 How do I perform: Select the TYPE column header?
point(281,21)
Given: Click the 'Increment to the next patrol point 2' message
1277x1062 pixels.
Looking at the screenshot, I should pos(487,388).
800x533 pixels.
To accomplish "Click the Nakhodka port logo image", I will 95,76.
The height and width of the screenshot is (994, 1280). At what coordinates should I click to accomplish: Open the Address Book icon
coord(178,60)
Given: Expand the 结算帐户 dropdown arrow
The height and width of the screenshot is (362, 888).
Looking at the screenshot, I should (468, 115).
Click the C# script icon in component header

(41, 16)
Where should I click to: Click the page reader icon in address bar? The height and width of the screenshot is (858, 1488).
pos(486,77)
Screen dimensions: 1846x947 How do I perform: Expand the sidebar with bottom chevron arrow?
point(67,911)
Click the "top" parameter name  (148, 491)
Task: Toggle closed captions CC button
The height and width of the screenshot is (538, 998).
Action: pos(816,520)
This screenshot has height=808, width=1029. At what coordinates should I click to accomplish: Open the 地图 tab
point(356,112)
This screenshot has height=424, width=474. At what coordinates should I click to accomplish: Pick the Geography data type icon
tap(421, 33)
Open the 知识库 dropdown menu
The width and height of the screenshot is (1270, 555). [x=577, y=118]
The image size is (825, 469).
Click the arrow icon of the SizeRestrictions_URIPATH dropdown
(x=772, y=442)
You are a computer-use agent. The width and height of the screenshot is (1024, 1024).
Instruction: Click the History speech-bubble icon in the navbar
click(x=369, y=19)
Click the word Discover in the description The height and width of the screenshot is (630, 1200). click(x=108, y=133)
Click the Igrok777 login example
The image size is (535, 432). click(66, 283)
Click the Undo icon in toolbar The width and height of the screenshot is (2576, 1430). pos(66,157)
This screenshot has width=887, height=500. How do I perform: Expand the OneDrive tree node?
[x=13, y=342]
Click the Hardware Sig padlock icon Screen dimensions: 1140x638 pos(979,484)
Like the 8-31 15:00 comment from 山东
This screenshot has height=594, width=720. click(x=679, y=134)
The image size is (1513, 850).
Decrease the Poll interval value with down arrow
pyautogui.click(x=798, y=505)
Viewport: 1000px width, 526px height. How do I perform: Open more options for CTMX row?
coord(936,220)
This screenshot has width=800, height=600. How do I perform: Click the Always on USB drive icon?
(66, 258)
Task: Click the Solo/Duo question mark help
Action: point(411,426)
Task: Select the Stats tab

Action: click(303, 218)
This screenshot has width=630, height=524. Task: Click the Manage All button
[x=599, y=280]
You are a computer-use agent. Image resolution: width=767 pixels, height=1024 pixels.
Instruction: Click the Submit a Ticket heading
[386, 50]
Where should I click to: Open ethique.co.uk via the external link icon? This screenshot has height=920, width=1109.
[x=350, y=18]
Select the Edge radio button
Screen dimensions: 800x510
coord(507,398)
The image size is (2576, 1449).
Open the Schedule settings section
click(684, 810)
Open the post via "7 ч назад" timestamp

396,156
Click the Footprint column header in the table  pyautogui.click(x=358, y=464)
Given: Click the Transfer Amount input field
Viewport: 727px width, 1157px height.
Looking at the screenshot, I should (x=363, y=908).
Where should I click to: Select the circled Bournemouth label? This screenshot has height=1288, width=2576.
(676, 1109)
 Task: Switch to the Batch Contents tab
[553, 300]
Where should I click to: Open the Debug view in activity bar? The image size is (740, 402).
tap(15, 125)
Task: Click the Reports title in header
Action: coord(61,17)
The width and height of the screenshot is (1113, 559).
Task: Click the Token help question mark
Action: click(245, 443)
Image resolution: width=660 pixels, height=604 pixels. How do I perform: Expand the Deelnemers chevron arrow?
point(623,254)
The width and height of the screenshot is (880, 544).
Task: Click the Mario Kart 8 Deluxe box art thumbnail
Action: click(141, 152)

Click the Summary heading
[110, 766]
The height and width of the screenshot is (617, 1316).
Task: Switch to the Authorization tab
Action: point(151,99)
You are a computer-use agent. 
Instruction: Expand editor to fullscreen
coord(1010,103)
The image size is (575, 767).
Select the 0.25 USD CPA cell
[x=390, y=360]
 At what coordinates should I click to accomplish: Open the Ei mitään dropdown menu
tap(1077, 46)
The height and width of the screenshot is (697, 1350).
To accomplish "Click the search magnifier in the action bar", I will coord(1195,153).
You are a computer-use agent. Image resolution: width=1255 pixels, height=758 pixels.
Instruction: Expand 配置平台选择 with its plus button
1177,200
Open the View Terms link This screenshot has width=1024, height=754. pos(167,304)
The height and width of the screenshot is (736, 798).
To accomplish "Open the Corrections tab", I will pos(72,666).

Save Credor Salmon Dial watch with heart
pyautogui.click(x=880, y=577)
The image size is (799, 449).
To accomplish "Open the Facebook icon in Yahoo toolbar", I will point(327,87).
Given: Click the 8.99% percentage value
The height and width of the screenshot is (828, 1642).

# # # # # # #

Reproduce every one of the entries above verbatim, with each line unchanged and in its original order.

 How do I perform: Select the TYPE column header?
point(281,21)
Given: Click the 'Increment to the next patrol point 2' message
1277x1062 pixels.
Looking at the screenshot, I should pos(487,388).
800x533 pixels.
To accomplish "Click the Nakhodka port logo image", I will 95,76.
The height and width of the screenshot is (994, 1280). At what coordinates should I click to accomplish: Open the Address Book icon
coord(178,60)
Given: Expand the 结算帐户 dropdown arrow
The height and width of the screenshot is (362, 888).
Looking at the screenshot, I should (468, 115).
Click the C# script icon in component header

(41, 16)
Where should I click to: Click the page reader icon in address bar? The height and width of the screenshot is (858, 1488).
pos(486,77)
Screen dimensions: 1846x947 How do I perform: Expand the sidebar with bottom chevron arrow?
point(67,911)
Click the "top" parameter name  (148, 491)
Task: Toggle closed captions CC button
The height and width of the screenshot is (538, 998).
Action: pos(816,520)
This screenshot has height=808, width=1029. At what coordinates should I click to accomplish: Open the 地图 tab
point(356,112)
This screenshot has height=424, width=474. At what coordinates should I click to accomplish: Pick the Geography data type icon
tap(421, 33)
Open the 知识库 dropdown menu
The width and height of the screenshot is (1270, 555). [x=577, y=118]
The image size is (825, 469).
Click the arrow icon of the SizeRestrictions_URIPATH dropdown
(x=772, y=442)
You are a computer-use agent. The width and height of the screenshot is (1024, 1024).
Instruction: Click the History speech-bubble icon in the navbar
click(x=369, y=19)
Click the word Discover in the description The height and width of the screenshot is (630, 1200). click(x=108, y=133)
Click the Igrok777 login example
The image size is (535, 432). click(66, 283)
Click the Undo icon in toolbar The width and height of the screenshot is (2576, 1430). pos(66,157)
This screenshot has width=887, height=500. How do I perform: Expand the OneDrive tree node?
[x=13, y=342]
Click the Hardware Sig padlock icon Screen dimensions: 1140x638 pos(979,484)
Like the 8-31 15:00 comment from 山东
This screenshot has height=594, width=720. click(x=679, y=134)
The image size is (1513, 850).
Decrease the Poll interval value with down arrow
pyautogui.click(x=798, y=505)
Viewport: 1000px width, 526px height. How do I perform: Open more options for CTMX row?
coord(936,220)
This screenshot has width=800, height=600. How do I perform: Click the Always on USB drive icon?
(66, 258)
Task: Click the Solo/Duo question mark help
Action: point(411,426)
Task: Select the Stats tab

Action: click(303, 218)
This screenshot has width=630, height=524. Task: Click the Manage All button
[x=599, y=280]
You are a computer-use agent. Image resolution: width=767 pixels, height=1024 pixels.
Instruction: Click the Submit a Ticket heading
[386, 50]
Where should I click to: Open ethique.co.uk via the external link icon? This screenshot has height=920, width=1109.
[x=350, y=18]
Select the Edge radio button
Screen dimensions: 800x510
coord(507,398)
The image size is (2576, 1449).
Open the Schedule settings section
click(684, 810)
Open the post via "7 ч назад" timestamp

396,156
Click the Footprint column header in the table  pyautogui.click(x=358, y=464)
Given: Click the Transfer Amount input field
Viewport: 727px width, 1157px height.
Looking at the screenshot, I should (x=363, y=908).
Where should I click to: Select the circled Bournemouth label? This screenshot has height=1288, width=2576.
(676, 1109)
 Task: Switch to the Batch Contents tab
[553, 300]
Where should I click to: Open the Debug view in activity bar? The image size is (740, 402).
tap(15, 125)
Task: Click the Reports title in header
Action: coord(61,17)
The width and height of the screenshot is (1113, 559).
Task: Click the Token help question mark
Action: click(245, 443)
Image resolution: width=660 pixels, height=604 pixels. How do I perform: Expand the Deelnemers chevron arrow?
point(623,254)
The width and height of the screenshot is (880, 544).
Task: Click the Mario Kart 8 Deluxe box art thumbnail
Action: click(141, 152)

Click the Summary heading
[110, 766]
The height and width of the screenshot is (617, 1316).
Task: Switch to the Authorization tab
Action: point(151,99)
You are a computer-use agent. 
Instruction: Expand editor to fullscreen
coord(1010,103)
The image size is (575, 767).
Select the 0.25 USD CPA cell
[x=390, y=360]
 At what coordinates should I click to accomplish: Open the Ei mitään dropdown menu
tap(1077, 46)
The height and width of the screenshot is (697, 1350).
To accomplish "Click the search magnifier in the action bar", I will coord(1195,153).
You are a computer-use agent. Image resolution: width=1255 pixels, height=758 pixels.
Instruction: Expand 配置平台选择 with its plus button
1177,200
Open the View Terms link This screenshot has width=1024, height=754. pos(167,304)
The height and width of the screenshot is (736, 798).
To accomplish "Open the Corrections tab", I will pos(72,666).

Save Credor Salmon Dial watch with heart
pyautogui.click(x=880, y=577)
The image size is (799, 449).
To accomplish "Open the Facebook icon in Yahoo toolbar", I will point(327,87).
Given: Click the 8.99% percentage value
The height and width of the screenshot is (828, 1642).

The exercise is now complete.